Indigara

Indigara
Indigara by Tanith Lee; Firebird Books

Indigara is a 2007-released novella from established writer Tanith Lee.  The book is geared for a young adult audience, but there are several “cuss words” in the book. (Bit@%, Godd@#$, etc.)  I am not sure that the cussing is necessary, although it’s very sparse.  The novella is 195 pages in hardback and the cover artist was Daniel Dos Santos.  This is the first work by Tanith Lee that I have read.

The novella is written in a neat format – think stage directions and journal entries.  The story is about a young girl named Jet Latter and her robot dog, Otis.  Jet’s sister gets a bit part in a movie and the family is dragged to the filming site.  Jet feels out of place with her family because they are eating up the fame and stardom of Ollywood.  Jet and Otis discover that beneath Ollywood is a parallel universe where pilot episodes/movies seem to be reality.  Jet is not the only one from the “real” world to have ventured down into Indigara, the world of castoff props and scripts.

I think the main character and her dog are really cool and have appropriate attitudes and ideas.  I like the futuristic feel of the world that is presented.  The parallel universe is developed quickly and smoothly, although it isn’t all perfectly spelled out for the reader.  As the reader follows Jet and Otis into Indigara, the whole concept of movies becoming real gets interesting. I really like the ideas that the author is playing with – and I feel these same concepts could easily be expanded into a full-size adult novel.  I found the idea of movies becoming reality to be a neat concept and  enjoyed this dalliance of imagination – more so than I thought I would have enjoyed the idea.

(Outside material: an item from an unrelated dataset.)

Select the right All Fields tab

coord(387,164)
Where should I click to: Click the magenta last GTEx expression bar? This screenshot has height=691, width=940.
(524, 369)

The supporting characters are present enough, but the reader does not really bond with them.  At some points, the story is a bit confusing or choppy – I think there may be a little too much that the author tried to include in this book.  I gave this book three stars, but I would have given it four if not for the usage of a the concepts of dragons and light-astrology.  When I say astrology, I mean, somehow the characters’ Zodiac sign explains what sort of dragon they are connected to – although the whole earth, fire, air, water dragon part of the storyline is a bit messy. Frankly, I could have done without the dragons.  Having a parallel universe made of discarded movies is interesting enough.